Kan de AVG ook als middel tegen oneerlijke concurentie worden ingezet?
Heb jij een interessante vraag op het snijvlak van privacy, cybersecurity en recht? Stuur je vraag naar juridischevraag@security.nl. Elke week geeft ict-jurist Arnoud Engelfriet in deze rubriek antwoord.
Juridische vraag: ik las in het FD dat concurrenten de AVG niet tegen elkaar in konden zetten. Maar het is toch oneerlijke concurrentie, dat de een met een goedkope Chinese app zonder enige AVG compliance de markt op mag?
Antwoord: Deze rechtszaak was aangespannen door Leading Care Technologies (LCT) en Lifewatcher uit Zoetermeer. Beide bedrijven leveren GPS-horloges aan ouderen, die daarmee direct contact kunnen houden met verzorgers. Alles netjes geregeld, zo te lezen: ze kopen in bij een Oostenrijks bedrijf en voor de verwerking van persoonsgegevens is een verwerkersovereenkomst gesloten met de leverancier.
De gedaagde was iets makkelijker: het door hem geleverde horloge en de app komen uit China. De app is gratis en kan gedownload worden uit de app-stores van Apple en Google, zonder enige check of toezicht vanuit de verkoper. Dat lijkt mij ook niet direct AVG-compliant, dus ik snap wel dat je je dan gefrustreerd voelt als concurrent die wél hard z’n best doet.
Het vonnis laat zien dat het gaat om de ‘relativiteit’, is het wel de bedoeling dat deze wet voor dit doel wordt ingezet. De AVG is een vertaling van het grondrecht van grip op je persoonsgegevens, en dat is per definitie iets persoonlijks waar gewone mensen wat aan hebben. De concurrent van een gebruiker van persoonsgegevens heeft weinig te maken met mijn grondrechten als betrokkene.
Het is natuurlijk erg jammer want juist private handhaving heeft bij dit soort wetgeving het meeste effect. Kijk naar reclamerecht en oneerlijke handelspraktijken: daar gaat het erg netjes mee in Nederland, omdat iedereen weet dat de concurrent in je nek springt als je ten onrechte zegt dat je goedkoper, sneller, beter of compatibeler bent.

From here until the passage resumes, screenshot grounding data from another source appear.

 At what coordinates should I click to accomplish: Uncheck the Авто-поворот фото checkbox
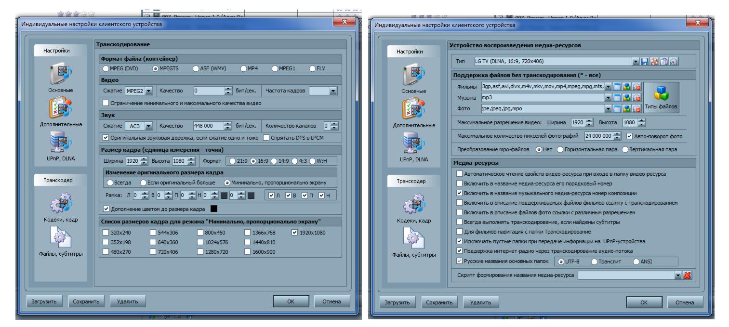630,136
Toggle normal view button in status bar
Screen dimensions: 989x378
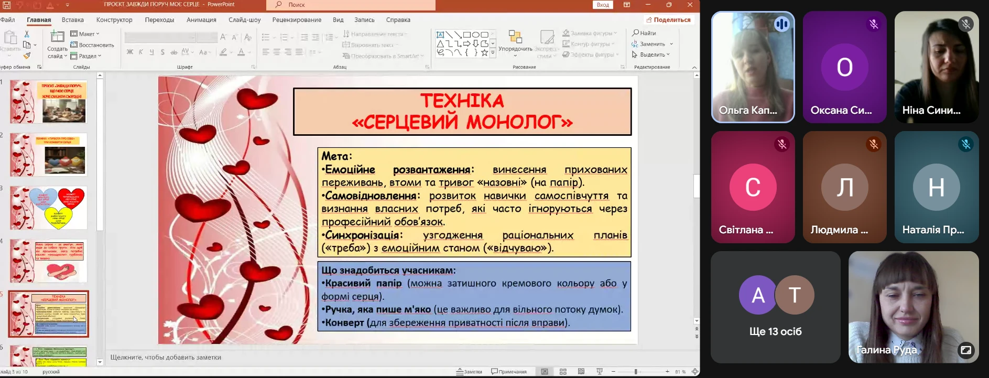(x=545, y=372)
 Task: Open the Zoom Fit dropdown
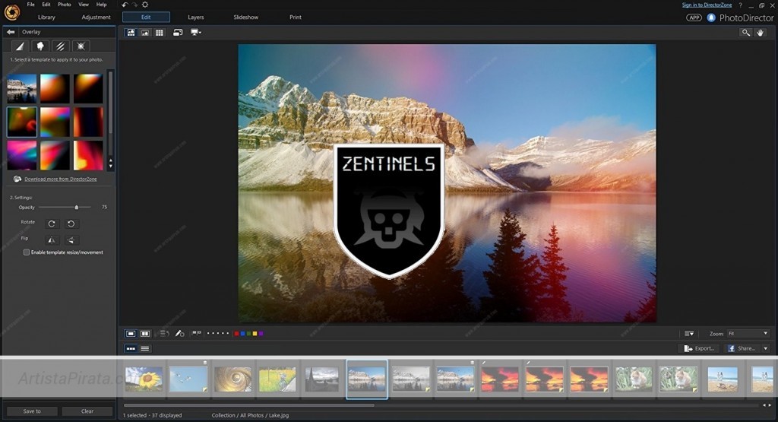pos(748,333)
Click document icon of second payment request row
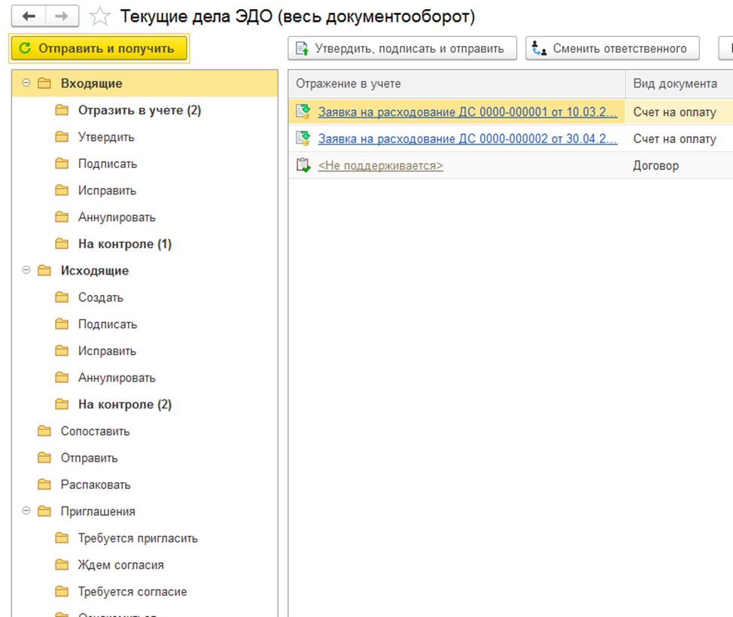Screen dimensions: 733x617 point(303,138)
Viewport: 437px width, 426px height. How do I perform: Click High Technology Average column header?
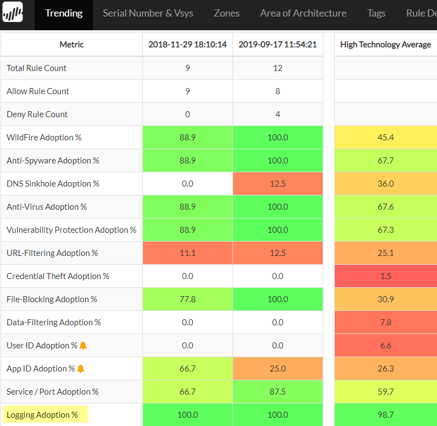(385, 45)
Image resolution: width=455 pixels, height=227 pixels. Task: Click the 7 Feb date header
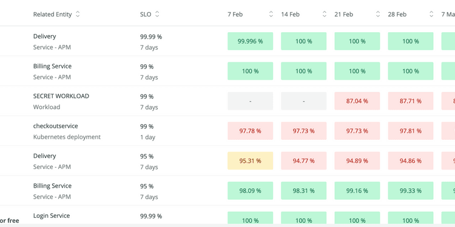pyautogui.click(x=235, y=14)
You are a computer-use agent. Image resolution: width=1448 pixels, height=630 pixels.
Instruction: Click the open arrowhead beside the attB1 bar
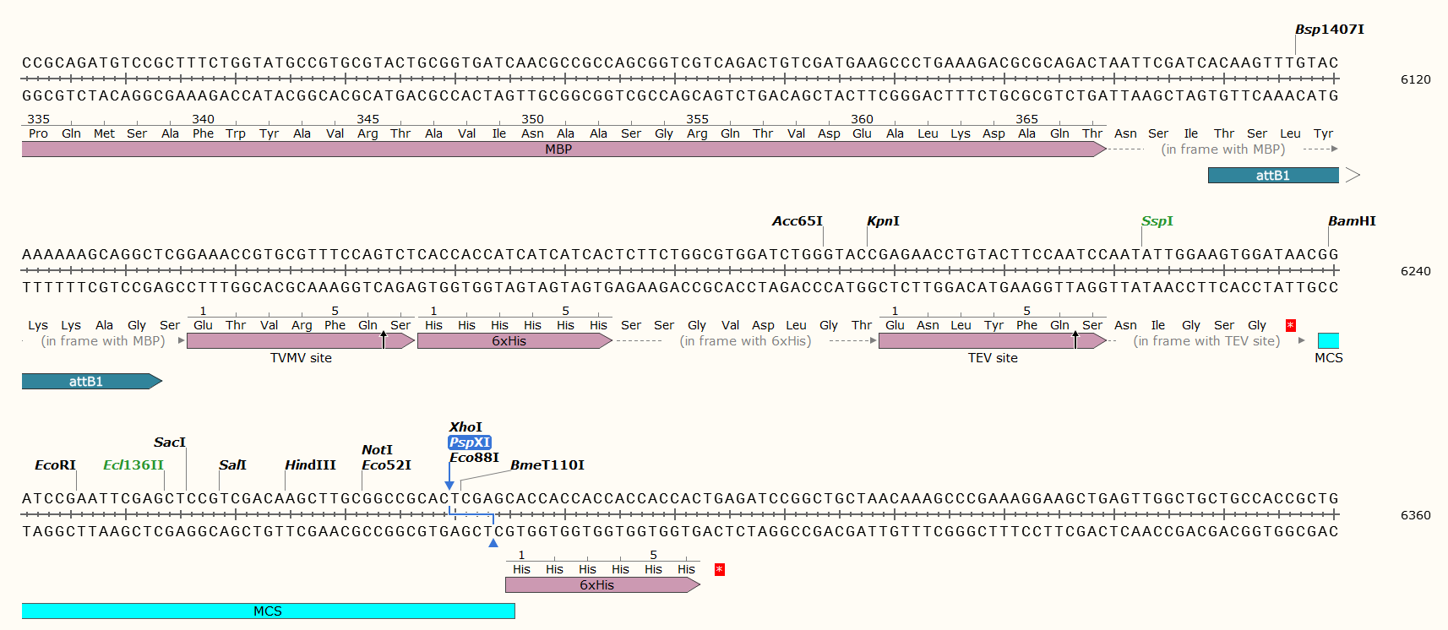(x=1353, y=175)
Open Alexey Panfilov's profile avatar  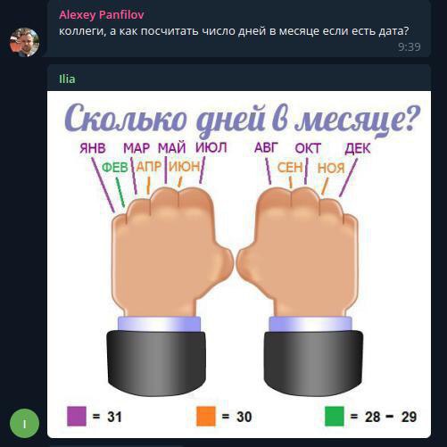24,42
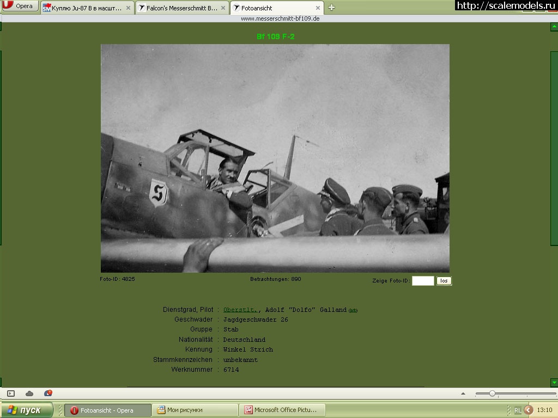
Task: Click the Bf 109 F-2 photograph
Action: pos(275,158)
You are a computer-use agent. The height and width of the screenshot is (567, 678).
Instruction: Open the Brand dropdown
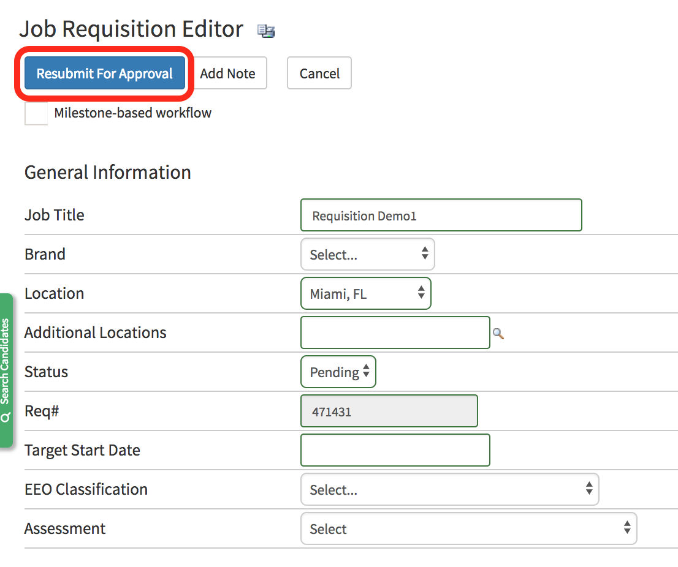tap(367, 255)
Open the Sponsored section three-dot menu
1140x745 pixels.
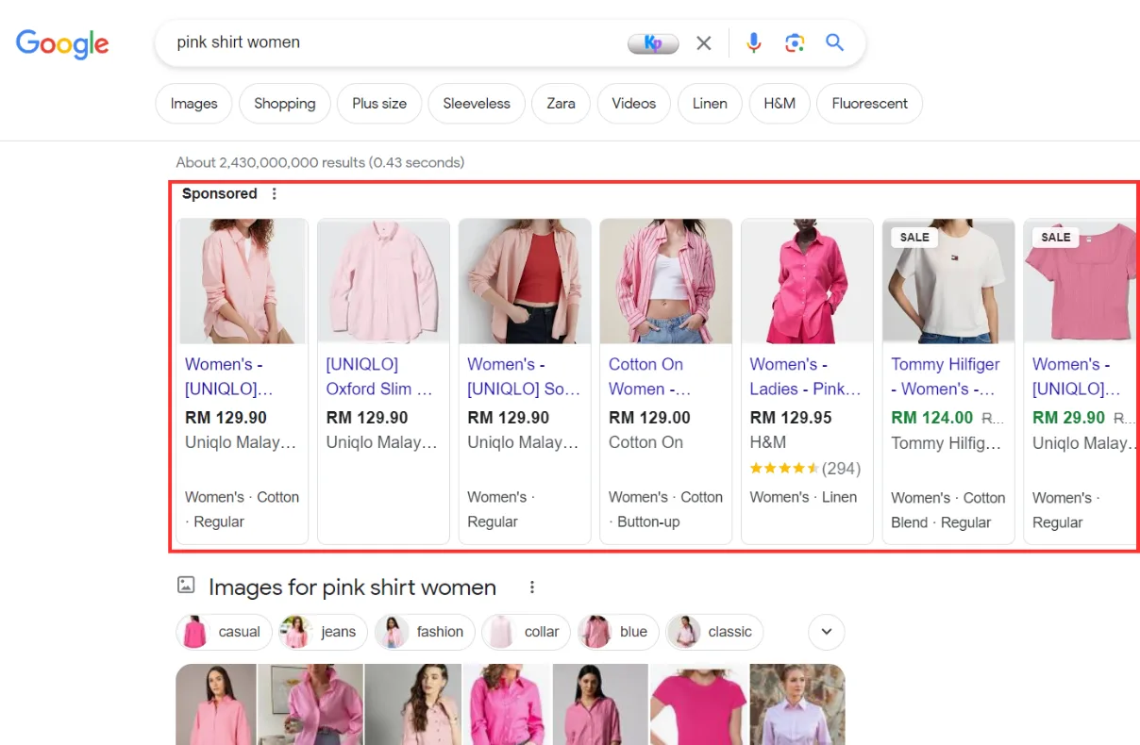coord(274,192)
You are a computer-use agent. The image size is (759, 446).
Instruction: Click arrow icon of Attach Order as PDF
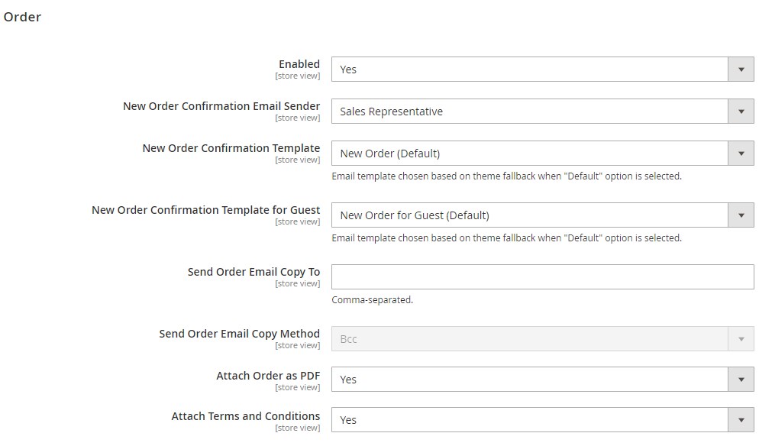741,380
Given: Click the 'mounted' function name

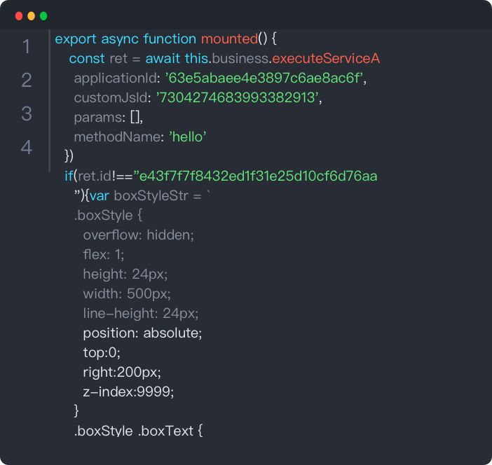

Formeel is natuurlijk ook die wetgeving gericht op bescherming van consumenten, maar in de Europese Richtlijn over handelspraktijken staat vrij expliciet dat deze indirect legitieme ondernemingen beschermt tegen concurrenten die de regels in de richtlijn niet in acht nemen. Een dergelijke opmerking ontbreekt in de AVG, dus dat argument gaat hier niet op.
Dat had bij de AVG ook best kunnen werken: wie persoonsgegevens oneerlijk verwerkt, zet zichzelf op een oneerlijke voorsprong en daar lijdt de concurrent schade door. En bedrijven zijn prima in staat om in te schatten waar een bedrijf de fout in gaat met een wet als de AVG. Maar daar zet de rechter nu dus een streep door. Gemiste kans.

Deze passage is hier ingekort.